EuroNCAP Tesla Model 3 results for the Vulnerable Road User section: the yellow, orange and red zones indicate adequate to poor results. At the same time, the Tesla nearly scores 12 out of 12 points on Autonomous Emergeny Braking.

EuroNCAP Volvo S60"s rating for the Vulnerable Road User section: the green area indicates that pedestrians are less likely to get severely injured, reflected in the good head injury rating. The S60's AEB is not as good as the Model 3's according to EuroNCAP.

And the winner is...

If you only look at the numbers, the Tesla Model 3 is the safer car according to EuroNCAP. Still, there are some remarks to be made.

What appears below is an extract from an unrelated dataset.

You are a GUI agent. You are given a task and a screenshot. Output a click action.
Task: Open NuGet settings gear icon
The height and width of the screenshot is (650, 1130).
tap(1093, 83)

For starters, many safety aspects are left unassessed by EuroNCAP. Electronic Stabilty Control, for instance, is no longer tested by the organisation since the system became mandatory in 2014. How well a car brakes or how stable it responds while abruptly avoiding an obstacle is not reflected in the rating either, let alone the presence of additional safety systems like Run Off-road Mitigation.

Second, EuroNCAP pays relatively little attention to low-to-medium-speed rear-end collisions, which occur rather frequently and can cause life-long neck injuries. Volvo has decades of experience in developing whiplash-avoiding seats and headrests, so it would be safe to assume that you're better off in a Volvo when you get rear-ended. 

Third, carmakers like Volvo and Mercedes test their vehicles in much more demanding conditions than the standard EuroNCAP's. They crash cars at higher speeds and in a wider set of scenarios, making sure occupants and vulnerable road users are optimally protected in as many circumstances as possible. That is not rewarded by EuroNCAP. Also, Volvo uses different types of dummies, representing people of all sizes, shapes and ages, not just 'standard' children and the average adult.

Finally, the fact that the Model 3 is considered a safer car than the Volvo S60 by EuroNCAP is mainly due to its advanced driver assistance systems. It goes to show that Tesla is at the forefront of assisted and automated driving: its cars recognise hazards better and are good at avoiding collisions. At the same time it teaches Volvo a lesson in Human Machine Interfacing. The Swedes indeed need to catch up in this area - something they are doing with the adoption of Android into their next-gen infotainment system.